> PROBLEM: Among the lines of the data, copy those that hold "computer".

(Stored data)
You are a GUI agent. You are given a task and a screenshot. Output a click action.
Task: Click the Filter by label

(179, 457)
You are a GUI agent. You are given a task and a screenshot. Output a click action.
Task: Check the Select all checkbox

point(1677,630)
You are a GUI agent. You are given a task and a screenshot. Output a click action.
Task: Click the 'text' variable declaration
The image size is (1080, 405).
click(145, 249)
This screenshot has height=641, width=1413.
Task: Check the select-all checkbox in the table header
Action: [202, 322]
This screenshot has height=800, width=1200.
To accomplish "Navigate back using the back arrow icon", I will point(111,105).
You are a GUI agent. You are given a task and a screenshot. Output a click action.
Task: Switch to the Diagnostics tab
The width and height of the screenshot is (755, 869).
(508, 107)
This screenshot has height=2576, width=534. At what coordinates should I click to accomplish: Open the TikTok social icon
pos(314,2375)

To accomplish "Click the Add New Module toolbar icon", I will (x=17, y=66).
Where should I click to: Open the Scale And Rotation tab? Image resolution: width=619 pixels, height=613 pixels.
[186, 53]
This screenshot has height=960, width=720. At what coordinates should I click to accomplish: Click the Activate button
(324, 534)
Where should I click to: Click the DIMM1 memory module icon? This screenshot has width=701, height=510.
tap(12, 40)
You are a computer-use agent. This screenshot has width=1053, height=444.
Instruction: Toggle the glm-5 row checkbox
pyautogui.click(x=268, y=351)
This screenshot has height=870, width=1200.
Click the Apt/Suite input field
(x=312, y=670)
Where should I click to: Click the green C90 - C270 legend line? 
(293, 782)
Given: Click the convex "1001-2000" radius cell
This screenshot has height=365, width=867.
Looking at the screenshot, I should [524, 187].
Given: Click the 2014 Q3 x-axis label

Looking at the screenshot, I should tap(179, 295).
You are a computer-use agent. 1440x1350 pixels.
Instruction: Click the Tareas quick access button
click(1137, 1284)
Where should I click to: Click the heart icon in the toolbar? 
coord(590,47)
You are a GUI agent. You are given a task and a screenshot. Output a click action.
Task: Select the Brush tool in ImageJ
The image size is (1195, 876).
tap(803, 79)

> RESPONSE AREA:
You are a computer-use agent. This screenshot has width=1053, height=444.
You are a computer-use agent. 1440x1350 pixels.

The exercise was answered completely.